*Work request*: Among the entries that follow, find the lines containing the string "agent" and copy them.

++++ Excerpted data ++++

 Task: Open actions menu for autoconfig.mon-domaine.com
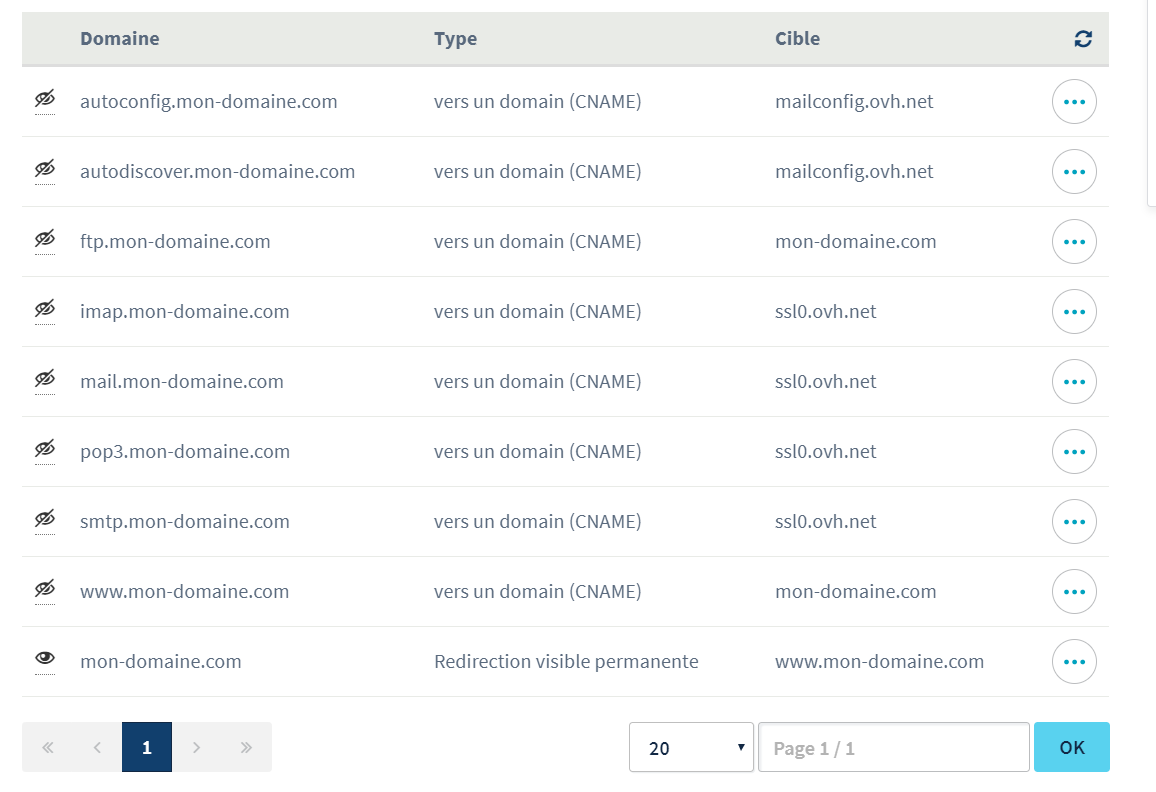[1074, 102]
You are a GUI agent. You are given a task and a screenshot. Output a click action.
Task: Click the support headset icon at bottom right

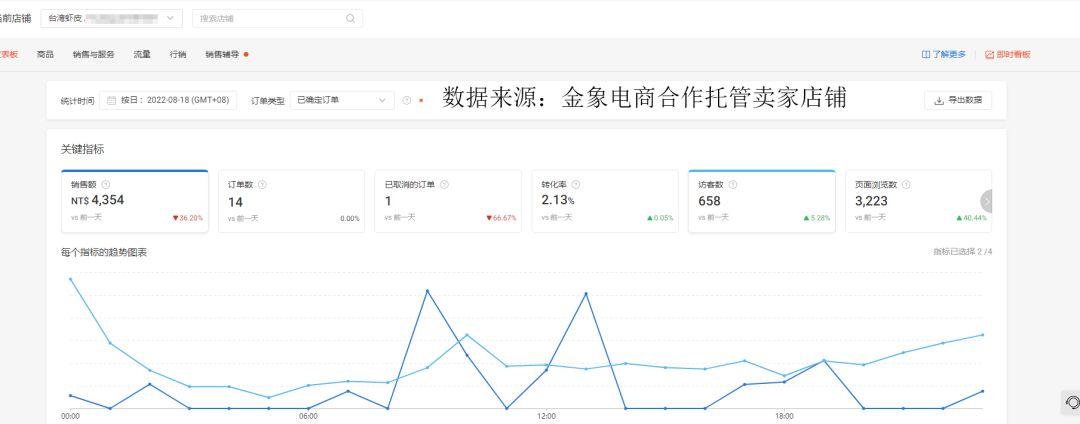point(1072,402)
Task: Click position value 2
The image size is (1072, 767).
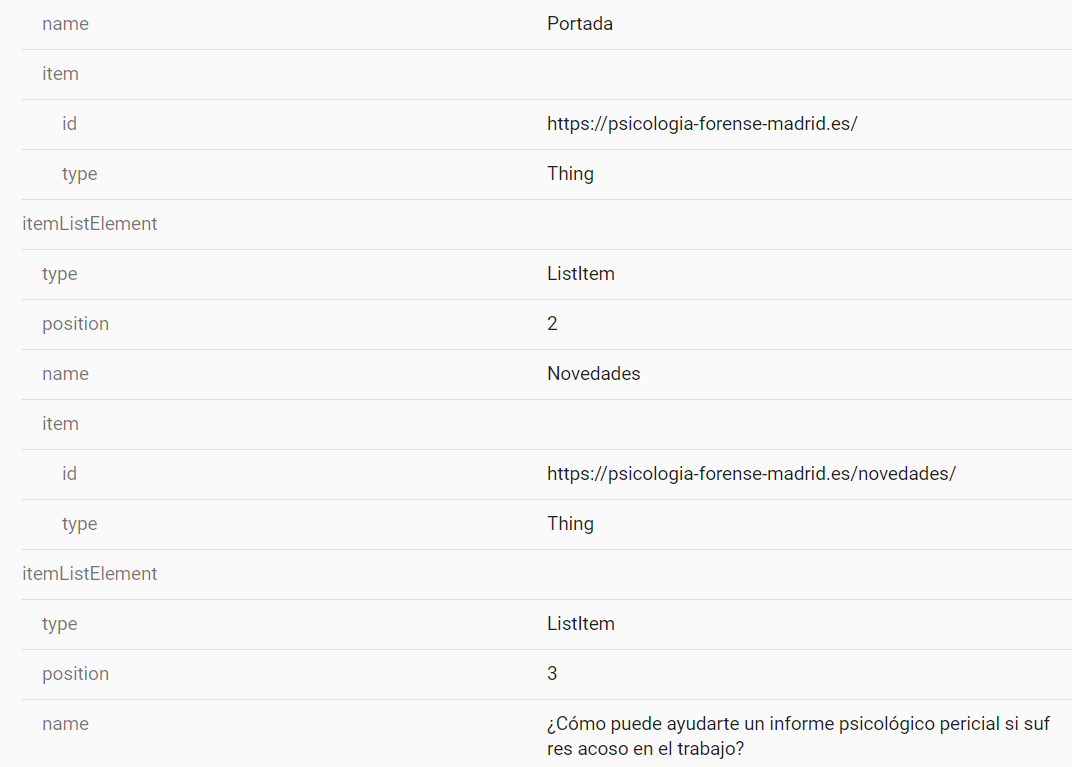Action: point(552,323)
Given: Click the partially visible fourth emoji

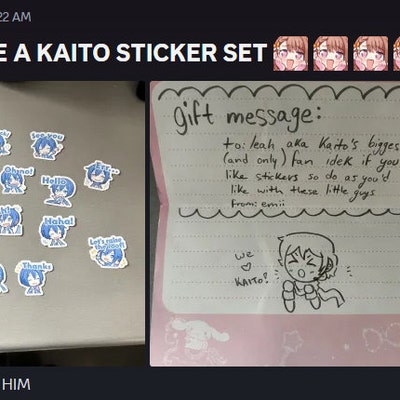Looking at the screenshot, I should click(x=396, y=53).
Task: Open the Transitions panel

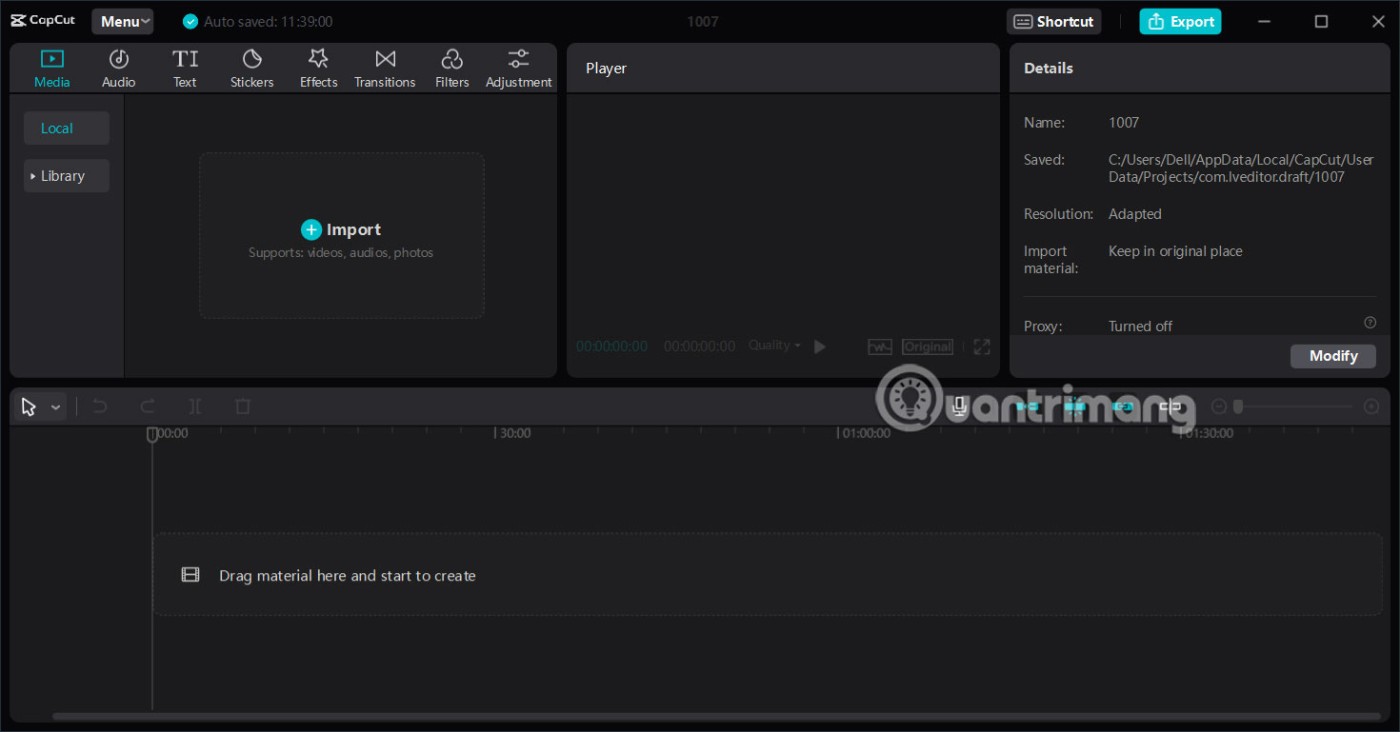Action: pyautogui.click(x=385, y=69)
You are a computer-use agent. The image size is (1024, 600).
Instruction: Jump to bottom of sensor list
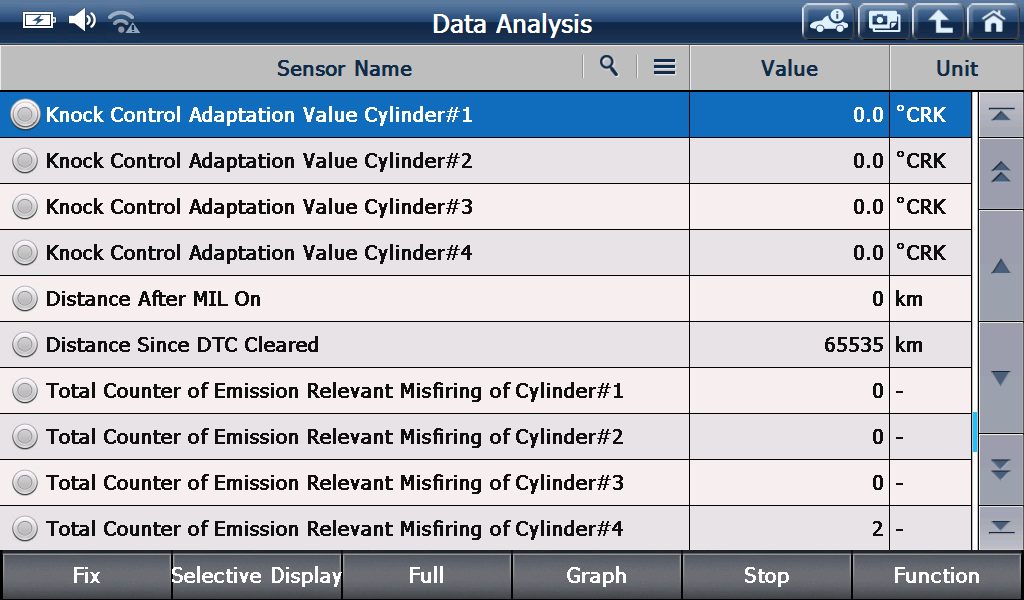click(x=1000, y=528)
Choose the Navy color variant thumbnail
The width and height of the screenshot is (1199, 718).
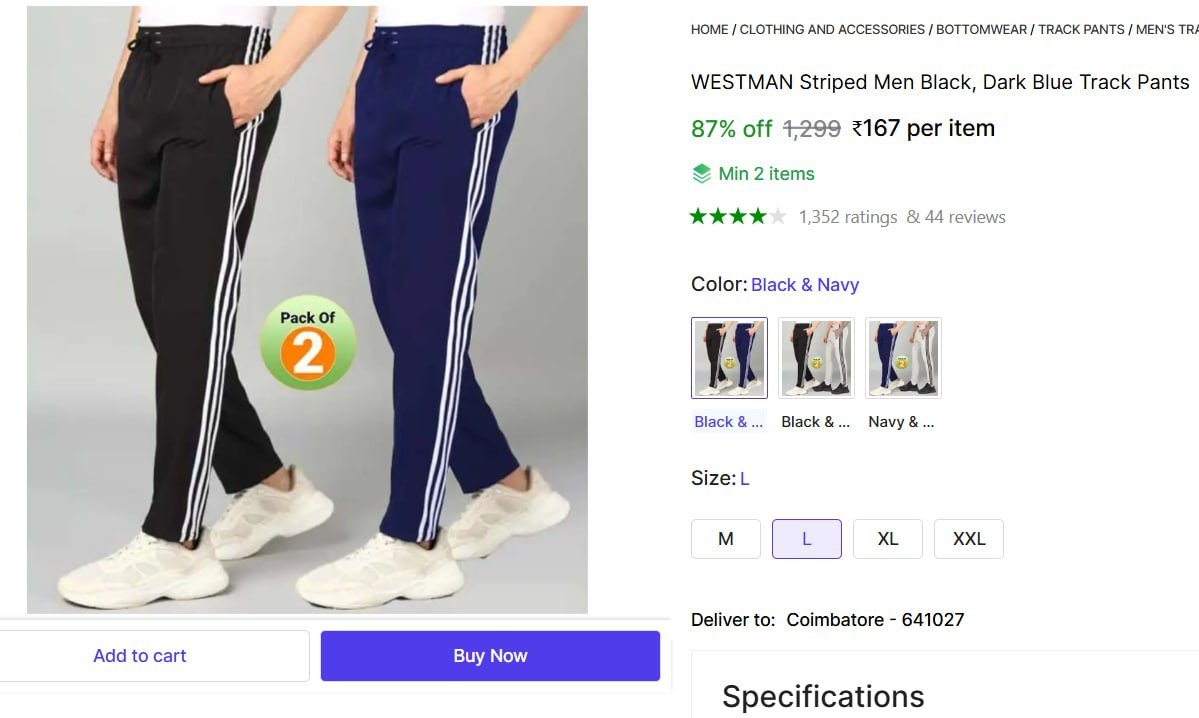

++++

*Finished exercise*:
You are a GUI agent. You are given a task and a screenshot. Output a click action.
You are a computer-use agent. The image size is (1024, 600).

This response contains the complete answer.